AIM OF THE TASK
Copy each line containing the word "computer" from the records that follow, please.

ENTRIES SHOWN
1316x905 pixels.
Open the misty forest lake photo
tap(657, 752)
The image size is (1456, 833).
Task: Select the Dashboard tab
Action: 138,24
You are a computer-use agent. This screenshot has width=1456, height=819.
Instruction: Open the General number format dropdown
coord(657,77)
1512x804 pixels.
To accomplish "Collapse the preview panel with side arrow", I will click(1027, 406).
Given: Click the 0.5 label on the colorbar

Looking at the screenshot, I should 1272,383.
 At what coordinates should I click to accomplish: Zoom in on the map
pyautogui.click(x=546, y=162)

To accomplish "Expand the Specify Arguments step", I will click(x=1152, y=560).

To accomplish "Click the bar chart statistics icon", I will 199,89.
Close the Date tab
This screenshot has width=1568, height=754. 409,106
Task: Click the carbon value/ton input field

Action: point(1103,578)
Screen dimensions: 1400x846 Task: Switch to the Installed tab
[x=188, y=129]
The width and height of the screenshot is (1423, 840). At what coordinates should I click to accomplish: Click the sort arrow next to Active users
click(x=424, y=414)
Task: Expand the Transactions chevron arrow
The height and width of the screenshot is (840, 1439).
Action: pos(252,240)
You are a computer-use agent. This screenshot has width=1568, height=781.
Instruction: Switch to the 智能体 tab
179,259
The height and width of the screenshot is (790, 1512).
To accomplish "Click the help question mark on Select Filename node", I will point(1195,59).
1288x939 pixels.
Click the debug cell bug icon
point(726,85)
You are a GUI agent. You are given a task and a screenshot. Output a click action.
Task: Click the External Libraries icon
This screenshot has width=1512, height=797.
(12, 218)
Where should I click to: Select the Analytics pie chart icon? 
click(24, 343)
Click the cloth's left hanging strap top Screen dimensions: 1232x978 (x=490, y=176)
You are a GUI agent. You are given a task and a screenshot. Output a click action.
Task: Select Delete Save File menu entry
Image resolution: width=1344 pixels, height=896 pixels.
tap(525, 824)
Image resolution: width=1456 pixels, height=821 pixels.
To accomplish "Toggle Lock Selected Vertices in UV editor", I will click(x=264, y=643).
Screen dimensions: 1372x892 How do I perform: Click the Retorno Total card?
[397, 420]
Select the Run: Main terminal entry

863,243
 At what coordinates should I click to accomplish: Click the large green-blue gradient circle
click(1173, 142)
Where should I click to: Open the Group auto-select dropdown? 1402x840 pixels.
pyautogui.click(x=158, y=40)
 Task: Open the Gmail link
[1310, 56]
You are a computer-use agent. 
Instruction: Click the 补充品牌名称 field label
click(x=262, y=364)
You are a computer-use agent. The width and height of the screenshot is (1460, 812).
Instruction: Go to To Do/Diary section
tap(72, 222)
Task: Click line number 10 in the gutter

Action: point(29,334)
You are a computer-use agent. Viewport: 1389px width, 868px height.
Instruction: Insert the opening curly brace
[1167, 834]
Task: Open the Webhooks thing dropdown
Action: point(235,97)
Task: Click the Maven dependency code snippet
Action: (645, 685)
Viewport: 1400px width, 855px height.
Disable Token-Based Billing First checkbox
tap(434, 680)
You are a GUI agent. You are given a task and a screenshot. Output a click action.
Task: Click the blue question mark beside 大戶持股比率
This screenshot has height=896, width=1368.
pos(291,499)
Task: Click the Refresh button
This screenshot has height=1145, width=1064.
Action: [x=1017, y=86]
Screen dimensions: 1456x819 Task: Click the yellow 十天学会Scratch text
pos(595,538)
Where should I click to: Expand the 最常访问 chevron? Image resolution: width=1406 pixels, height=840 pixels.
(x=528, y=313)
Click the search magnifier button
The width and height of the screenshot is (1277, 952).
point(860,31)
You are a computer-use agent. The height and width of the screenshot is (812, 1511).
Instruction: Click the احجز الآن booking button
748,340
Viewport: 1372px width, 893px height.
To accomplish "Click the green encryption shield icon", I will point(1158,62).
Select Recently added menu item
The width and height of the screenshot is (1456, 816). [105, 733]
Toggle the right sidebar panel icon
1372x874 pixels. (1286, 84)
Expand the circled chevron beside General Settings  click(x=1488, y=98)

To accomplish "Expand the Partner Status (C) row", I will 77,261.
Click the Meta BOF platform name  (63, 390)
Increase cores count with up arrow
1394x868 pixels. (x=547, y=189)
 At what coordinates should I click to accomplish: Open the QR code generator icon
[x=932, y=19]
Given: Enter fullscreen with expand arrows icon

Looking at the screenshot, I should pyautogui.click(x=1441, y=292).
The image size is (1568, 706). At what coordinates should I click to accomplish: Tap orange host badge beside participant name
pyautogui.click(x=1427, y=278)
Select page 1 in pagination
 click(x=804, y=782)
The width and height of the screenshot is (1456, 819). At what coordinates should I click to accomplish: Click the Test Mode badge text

OUTPUT FOR THIS EXERCISE
You are a computer-use agent. This screenshot has width=1456, height=819.
You are a computer-use agent. This screenshot has width=1568, height=781.
You are a computer-use agent. 
You are a computer-use agent. The width and height of the screenshot is (1460, 812).
You are a computer-use agent. Viewport: 1389px width, 868px height.
You are a computer-use agent. The height and width of the screenshot is (812, 1511).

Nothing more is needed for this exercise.